The antics of the boys were very reminiscent of another French movie, Les Choristes, a recent movie set only a few years after the culmination of WWII. It’s comforting to know that even in times of fear and death and war, boys will be boys.
I liked the character of Julien in particular. He seems almost half-separated from the world in the movie, always with his head in a book or lost in his own private thoughts. One of my favorite parts of the movie occurs when he says to Bonnet, during the adventure in the woods that would cement their friendship, “Do you realize that there’ll never be another January 17, 1944? Never again?”
That is something that even today, fifteen years older and more than a decade past than that moment, for that character, in that movie, I think about. This very morning. How every moment of every day is entirely new and entirely unique. There will never be another like it, there was never one before it. I thought of that line again as the final subtitles blossomed up on the screen. That moment on one cold January morning may never occur again, but for the character of young Julien, it will never really end either. Malle reminds us that the moments in our life that define us are the ones we cannot let go of.
For Malle, as the movie is supposed to be more autobiographical than not, the moment which defines him is the one in which he saw his childhood stripped from him. He very effectively captures the exact moment when the innocence of the young protagonist, Julien Quentin, is forever lost. But long before that heartbreaking scene, the movie has the feel of something slowly and tragically disappearing. One wonders if ever an innocence such as this has existed in the world because it certainly doesn’t anymore. I wonder if it can.
The movie is beautiful; tragically beautiful, yes, but beautiful nonetheless. It was perfectly complemented by the piano score, and the cool colors and soft-focus Malle chose to shoot in. There were some priceless moments–the older brother giving the German soldiers wrong directions cracked me up. I didn’t expect to laugh during this movie but I did.
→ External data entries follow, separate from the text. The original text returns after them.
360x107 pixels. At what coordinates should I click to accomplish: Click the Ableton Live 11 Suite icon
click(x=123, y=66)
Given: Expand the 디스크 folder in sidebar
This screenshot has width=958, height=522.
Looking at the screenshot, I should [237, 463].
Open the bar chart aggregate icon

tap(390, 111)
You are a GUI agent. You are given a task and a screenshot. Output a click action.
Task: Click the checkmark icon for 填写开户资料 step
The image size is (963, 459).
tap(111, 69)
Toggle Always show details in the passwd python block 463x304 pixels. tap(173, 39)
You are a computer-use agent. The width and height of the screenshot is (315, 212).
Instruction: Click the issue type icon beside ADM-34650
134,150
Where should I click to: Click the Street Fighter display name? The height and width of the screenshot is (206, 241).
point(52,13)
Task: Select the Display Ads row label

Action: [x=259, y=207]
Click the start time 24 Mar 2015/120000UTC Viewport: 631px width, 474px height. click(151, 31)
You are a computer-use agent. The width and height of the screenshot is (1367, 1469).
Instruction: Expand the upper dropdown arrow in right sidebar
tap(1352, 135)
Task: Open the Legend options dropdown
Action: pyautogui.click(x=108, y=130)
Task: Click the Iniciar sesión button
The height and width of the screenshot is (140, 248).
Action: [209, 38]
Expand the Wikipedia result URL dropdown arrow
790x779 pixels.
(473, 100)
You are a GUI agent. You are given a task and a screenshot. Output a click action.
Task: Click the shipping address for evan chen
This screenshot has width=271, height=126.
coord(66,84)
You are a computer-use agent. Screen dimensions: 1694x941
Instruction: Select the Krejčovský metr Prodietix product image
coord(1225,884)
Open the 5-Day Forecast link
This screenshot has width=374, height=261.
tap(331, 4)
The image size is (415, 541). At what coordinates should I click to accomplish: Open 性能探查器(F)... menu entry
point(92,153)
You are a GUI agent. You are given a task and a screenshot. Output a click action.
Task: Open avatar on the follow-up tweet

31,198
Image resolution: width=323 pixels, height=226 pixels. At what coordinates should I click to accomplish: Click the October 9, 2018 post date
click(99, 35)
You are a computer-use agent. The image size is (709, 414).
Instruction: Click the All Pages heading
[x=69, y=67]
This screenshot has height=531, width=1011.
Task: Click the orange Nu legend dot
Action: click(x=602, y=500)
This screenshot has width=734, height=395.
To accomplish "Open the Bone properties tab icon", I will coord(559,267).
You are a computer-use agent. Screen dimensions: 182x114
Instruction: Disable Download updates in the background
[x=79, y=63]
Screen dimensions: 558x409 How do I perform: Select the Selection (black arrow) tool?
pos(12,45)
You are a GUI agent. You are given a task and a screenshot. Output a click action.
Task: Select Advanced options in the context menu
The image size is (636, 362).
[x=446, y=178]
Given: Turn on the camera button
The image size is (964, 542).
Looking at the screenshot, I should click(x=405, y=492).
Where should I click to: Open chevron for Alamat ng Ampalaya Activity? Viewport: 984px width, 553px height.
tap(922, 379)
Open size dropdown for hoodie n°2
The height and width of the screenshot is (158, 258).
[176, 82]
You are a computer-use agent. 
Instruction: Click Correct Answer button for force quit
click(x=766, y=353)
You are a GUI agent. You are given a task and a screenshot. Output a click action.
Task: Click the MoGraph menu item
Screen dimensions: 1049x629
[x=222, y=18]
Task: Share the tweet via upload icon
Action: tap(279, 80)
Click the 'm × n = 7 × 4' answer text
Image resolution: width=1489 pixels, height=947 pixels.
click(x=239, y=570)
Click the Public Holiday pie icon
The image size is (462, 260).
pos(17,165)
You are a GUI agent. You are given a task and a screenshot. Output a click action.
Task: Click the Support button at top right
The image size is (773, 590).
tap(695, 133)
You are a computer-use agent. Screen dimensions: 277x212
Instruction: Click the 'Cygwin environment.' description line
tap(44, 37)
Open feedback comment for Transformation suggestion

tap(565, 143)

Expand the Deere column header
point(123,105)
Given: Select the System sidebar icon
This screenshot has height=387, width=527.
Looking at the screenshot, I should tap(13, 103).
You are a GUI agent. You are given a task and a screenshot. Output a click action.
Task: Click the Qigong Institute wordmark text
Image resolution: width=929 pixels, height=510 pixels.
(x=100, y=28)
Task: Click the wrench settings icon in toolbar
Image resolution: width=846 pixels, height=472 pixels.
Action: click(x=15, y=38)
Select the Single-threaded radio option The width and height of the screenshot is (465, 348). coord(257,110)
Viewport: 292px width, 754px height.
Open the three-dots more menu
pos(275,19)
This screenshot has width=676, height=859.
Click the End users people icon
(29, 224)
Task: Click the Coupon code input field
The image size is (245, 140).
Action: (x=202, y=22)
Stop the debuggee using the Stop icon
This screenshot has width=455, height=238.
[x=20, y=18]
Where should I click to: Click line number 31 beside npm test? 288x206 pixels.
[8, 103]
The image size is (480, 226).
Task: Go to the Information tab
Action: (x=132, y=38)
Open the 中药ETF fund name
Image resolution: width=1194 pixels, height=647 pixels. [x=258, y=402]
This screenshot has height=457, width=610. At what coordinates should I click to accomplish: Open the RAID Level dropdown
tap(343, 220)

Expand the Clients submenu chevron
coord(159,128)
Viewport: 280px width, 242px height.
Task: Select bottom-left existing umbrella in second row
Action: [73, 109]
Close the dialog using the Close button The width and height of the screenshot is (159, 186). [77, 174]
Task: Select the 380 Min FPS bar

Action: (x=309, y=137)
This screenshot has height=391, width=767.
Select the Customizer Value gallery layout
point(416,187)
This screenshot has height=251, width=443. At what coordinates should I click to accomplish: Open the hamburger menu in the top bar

When the movie ended, aside from the short epilogue of the narrator, I felt a big cheated. I wanted more. I wanted to know what the brother would do, what Julien would do, what any of them would do. I wanted to know how the events of the movie had changed or would change their own lives. Would Julien grow up to be the missionary in the Congo? Would the events of one cold January morning strengthen his faith or shatter it?
Movie Rating? B
Favorite line(s)?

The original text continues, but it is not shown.